CMS makes e-prescribing simple
When was the last time the Centers for Medicare & Medicaid Services (CMS) made anything simple? Good question. Well, now they have published a document called "2009 Electronic Prescribing (E-Prescribing) Incentive Program Made Simple." It's just four pages, three questions, two tables and three steps, two of which you have to repeat a few hundred times. Simple, huh?
All you have to do is bill one of 33 CPT and G codes plus one of another set of three G codes for at least 50 percent of your patients, hope that CMS corrects the problems associated with the Physician Quality Reporting Initiative (PQRI) last year and rake in the incentive payments.
OK. I recognize that, even as simple as that sounds, it may not tempt you. But that doesn't make e-prescribing a bad deal in itself, as Kenneth Adler's article in our current issue argues. If you're not already doing e-prescribing, it's at least worth a look. And once you're up and running with it, you can decide whether you want to simplify your life by going for the Medicare incentive.
Spend $20 billion on health care IT? Yes, we can!
One of President Obama's first health-care-related moves in office is likely to be the approval of some $20 billion for health care information technology (IT) as part of the proposed $800 billion economic stimulus package. While IT alone is unlikely to transform health care (because "IT use in health care will reflect the system it's put into, rather than transform it," to quote Matthew Holt), this historic investment is sure to bring some benefit to physicians and their patients – if the money is spent right.
The leading idea for how to spend the $20 billion is to let every doctor in the country buy an electronic health record (EHR). But technology experts David Kibbe, MD, and Brian Klepper, PhD, say not so fast:
"The new Administration and Congress are about to throw a lot of money at the health IT problem, and the conventional thinking is to buy everyone an EHR of his/her choosing. While we enthusiastically applaud the vision that this represents, a more measured approach would create a smoother and more productive transition. At the same time, it would signal the EHR industry that, for national deployment, they need to come to terms with issues they have avoided so far."
The issues they cite are:
1. EHRs are too expensive, upwards of $40,000 per physician in a medium-sized practice. Of course, the stimulus package would help everyone forget about the costs for now, much to the delight of EHR vendors.

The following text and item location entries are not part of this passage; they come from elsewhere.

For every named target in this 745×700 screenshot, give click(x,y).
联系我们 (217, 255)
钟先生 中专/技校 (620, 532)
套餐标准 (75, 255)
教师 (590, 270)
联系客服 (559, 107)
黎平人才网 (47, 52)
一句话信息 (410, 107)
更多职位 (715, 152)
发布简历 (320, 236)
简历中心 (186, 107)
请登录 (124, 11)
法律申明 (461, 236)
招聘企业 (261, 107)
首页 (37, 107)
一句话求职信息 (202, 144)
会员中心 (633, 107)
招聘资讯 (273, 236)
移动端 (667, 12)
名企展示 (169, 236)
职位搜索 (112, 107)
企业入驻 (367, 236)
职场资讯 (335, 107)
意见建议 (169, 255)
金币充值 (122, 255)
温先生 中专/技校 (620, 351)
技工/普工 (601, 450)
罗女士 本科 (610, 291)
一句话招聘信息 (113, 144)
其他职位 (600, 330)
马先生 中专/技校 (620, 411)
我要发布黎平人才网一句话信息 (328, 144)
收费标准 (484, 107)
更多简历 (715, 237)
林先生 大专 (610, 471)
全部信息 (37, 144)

2. EHR implementation can be difficult, disrupting practice operations and revenue for months.
3. There is no conclusive evidence that using EHRs actually improves quality of care.
4. EHRs are still not interoperable, which means providers cannot easily exchange data with one another if they use different systems, which they surely will.

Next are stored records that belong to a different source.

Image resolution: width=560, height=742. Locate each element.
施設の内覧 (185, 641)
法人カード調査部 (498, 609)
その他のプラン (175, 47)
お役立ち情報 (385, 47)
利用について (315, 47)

So what's a better way to spend the $20 billion? According to Kibbe and Klepper, the IT solutions that have "more bang, with less turmoil, for the buck" are e-prescribing, e-referring, patient communication technologies (e.g., secure e-mail and Web applications that allow patients to schedule appointments online, pay bills online and view lab results online) and broadband access to the Internet for every medical practice and every home in America.
Are you ready for the medical home?
It’s been a year since the National Committee for Quality Assurance (NCQA) launched its patient-centered medical home designation program. Through December, the organization had received applications from approximately 120 practices, according to Eric Williams, NCQA product development manager. One of these was from Joseph Mambu, MD, of Lower Gwynned, Pa. Mambu learned last month that his three-physician family medicine practice had earned the highest level of recognition possible, tier 3, from NCQA. The Centers for Medicare & Medicaid Services (CMS) has yet to announce the regions where its medical home demonstration project will be carried out, but Mambu is hoping to be able to participate in this and other pilot projects in his area. According to a recent AAFP survey, 74 percent of the family physicians who responded were very or somewhat interested in having their practice recognized as a patient-centered medical home, but Mambu must be among the first to have completed the process.

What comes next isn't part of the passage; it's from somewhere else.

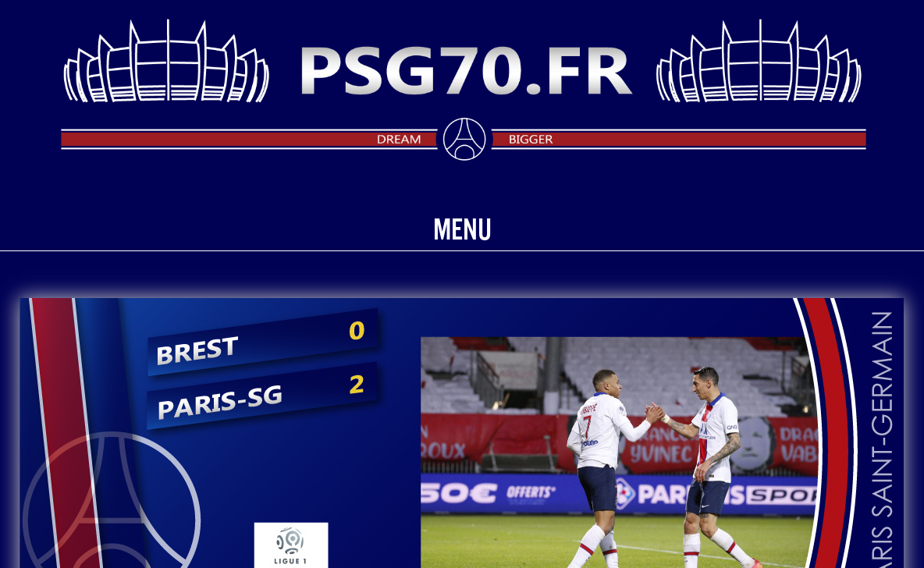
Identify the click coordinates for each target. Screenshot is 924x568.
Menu (462, 229)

We’re hoping to publish an article about Dr. Mambu’s group’s experience in an upcoming issue of FPM. In the meantime, look for “Building the Case for the Patient-Centered Medical Home” in our January/February issue. The article examines developments surrounding the patient-centered medical home initiative and perceptions from family physicians about where it might lead. Not everyone is ready to pay NCQA’s PCMH application fee of $450 per physician (for a practice of up to six physicians), much less make the investment in electronic medical records that tier 2 or 3 recognition requires. Are you?